I've been using Access for a while, but I am entirely self taught, and I've hit a problem I can't figure out.
I have a table with about 100 columns, which has about a thousand rows in it, which the user can narrow down with a query to a specific date, leaving them with only 30 rows or so. When this is done however, many of the columns are filled entirely with zeros, which the user doesn't want to have to print out when the print out the selection they've made. Is there any way that these fields can be hidden on either a pivot table, or a report, leaving them with only the data that they need, which they can then print out?
Thanks a lot!
February 5th, 2013, 02:04 PM
Not sure about pivot reports, I don't really use them, but in a report instead of simply using the field name as the record source for a text box you can use:
=iif([YourFieldNameHere] = 0,null,[YourFieldNameHere])
If your doing further calculations in you report don't forget to include the nz function to handle your new null values.
February 6th, 2013, 03:25 AM
That doesn't quite work, because the user wants to be able to print the result as a grid, which just misses out all the columns which contain only zeros. When I do what you said, the results is just #TYPE! in all of the boxes.
I also have the sum of the columns, which again the non-zero ones should be displayed if that helps.
February 6th, 2013, 05:43 AM
That should work, no reason it shouldn't. Can you post your Database to a file share site so we can take a look. (Strip any confidential information and compact and repair it first.) Without seeing what you are doing there's really no way to know what the problem is at this point.

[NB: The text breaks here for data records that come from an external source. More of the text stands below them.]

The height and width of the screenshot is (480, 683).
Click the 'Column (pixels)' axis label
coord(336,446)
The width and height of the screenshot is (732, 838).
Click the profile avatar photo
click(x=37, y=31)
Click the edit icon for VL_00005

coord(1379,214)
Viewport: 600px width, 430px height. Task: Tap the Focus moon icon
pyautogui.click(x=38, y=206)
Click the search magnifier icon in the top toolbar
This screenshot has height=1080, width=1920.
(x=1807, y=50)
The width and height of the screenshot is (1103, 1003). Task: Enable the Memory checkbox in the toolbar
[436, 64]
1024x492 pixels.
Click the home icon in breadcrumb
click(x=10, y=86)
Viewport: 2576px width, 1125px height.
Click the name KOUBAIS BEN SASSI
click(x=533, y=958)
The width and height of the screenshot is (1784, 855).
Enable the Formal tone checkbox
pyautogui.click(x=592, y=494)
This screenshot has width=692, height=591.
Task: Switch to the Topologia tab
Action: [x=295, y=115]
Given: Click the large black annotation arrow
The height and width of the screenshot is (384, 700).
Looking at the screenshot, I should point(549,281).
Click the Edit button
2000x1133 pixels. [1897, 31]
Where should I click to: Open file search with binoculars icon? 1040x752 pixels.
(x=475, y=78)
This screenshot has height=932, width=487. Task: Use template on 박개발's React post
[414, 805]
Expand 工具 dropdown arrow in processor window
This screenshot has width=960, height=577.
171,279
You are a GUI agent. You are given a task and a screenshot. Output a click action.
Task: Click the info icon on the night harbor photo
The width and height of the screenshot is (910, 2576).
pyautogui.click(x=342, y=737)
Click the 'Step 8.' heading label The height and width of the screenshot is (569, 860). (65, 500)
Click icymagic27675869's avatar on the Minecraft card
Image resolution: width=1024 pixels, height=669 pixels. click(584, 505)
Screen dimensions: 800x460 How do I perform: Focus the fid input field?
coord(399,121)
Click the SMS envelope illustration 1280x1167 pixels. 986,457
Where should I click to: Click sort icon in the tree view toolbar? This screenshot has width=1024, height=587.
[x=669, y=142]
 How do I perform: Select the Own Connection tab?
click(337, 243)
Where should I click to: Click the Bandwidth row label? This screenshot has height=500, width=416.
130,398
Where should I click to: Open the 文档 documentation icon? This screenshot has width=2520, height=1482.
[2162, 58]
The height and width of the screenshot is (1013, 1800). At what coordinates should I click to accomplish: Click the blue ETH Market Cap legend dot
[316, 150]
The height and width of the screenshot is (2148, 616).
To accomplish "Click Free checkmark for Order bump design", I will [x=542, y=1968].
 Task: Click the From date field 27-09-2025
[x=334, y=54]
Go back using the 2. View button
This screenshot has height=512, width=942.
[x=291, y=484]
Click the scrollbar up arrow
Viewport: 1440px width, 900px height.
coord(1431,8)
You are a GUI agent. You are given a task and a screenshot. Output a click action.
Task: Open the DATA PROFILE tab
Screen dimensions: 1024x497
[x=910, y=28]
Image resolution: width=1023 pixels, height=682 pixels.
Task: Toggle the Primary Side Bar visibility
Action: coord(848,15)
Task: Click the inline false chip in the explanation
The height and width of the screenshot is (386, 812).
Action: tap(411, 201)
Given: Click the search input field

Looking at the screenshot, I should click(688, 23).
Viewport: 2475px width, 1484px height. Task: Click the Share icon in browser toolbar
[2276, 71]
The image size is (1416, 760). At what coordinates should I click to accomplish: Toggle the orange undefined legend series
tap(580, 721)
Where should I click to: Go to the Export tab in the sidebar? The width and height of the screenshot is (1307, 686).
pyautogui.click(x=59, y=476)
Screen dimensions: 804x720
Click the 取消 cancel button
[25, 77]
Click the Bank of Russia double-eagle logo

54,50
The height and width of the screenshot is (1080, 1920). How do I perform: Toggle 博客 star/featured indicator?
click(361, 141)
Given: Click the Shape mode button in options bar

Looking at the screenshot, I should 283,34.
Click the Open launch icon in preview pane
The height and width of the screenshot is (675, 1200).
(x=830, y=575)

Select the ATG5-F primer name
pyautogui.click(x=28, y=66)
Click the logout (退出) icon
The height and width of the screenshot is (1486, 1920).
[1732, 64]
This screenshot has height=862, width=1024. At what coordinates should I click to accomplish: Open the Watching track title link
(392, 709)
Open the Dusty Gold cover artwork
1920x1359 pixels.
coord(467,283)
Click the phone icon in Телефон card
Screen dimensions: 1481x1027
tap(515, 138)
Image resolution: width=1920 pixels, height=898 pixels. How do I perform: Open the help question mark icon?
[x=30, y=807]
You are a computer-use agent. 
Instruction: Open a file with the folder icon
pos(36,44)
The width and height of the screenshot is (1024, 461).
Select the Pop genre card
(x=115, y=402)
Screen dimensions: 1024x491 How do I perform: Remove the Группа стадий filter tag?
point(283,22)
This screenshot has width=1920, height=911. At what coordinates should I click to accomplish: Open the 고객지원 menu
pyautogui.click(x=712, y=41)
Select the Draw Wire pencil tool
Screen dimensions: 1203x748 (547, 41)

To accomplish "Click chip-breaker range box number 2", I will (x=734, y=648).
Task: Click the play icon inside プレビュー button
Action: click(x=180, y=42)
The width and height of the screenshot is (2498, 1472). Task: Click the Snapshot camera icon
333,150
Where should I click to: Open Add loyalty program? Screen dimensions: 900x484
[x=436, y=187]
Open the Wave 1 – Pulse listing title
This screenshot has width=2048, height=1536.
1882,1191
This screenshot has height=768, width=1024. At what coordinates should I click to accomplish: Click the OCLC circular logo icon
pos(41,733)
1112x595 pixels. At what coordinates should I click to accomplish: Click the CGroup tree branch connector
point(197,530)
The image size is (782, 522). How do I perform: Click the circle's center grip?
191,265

February 6th, 2013, 07:53 AM
Here's the link:
I'm trying to display all of the information from the Production table where Finish is between two user specified dates, ignoring any of the three letter codes (EBW, EBD etc) where there are only zeros in that column, and then make it so that all that data can be printed out as a table. My attempt at doing what you suggested is in the report called Tabular Report Query.
Thanks a lot for trying to help me!
February 6th, 2013, 09:05 AM
Adding the formulat to the recordsource has created a circular references. I usually do it from unbound textboxes which is why I didn't consider the possibility earlier. All you need to do is change the name of your textbox from EBD to something else (I used EBD2) and it works as it should.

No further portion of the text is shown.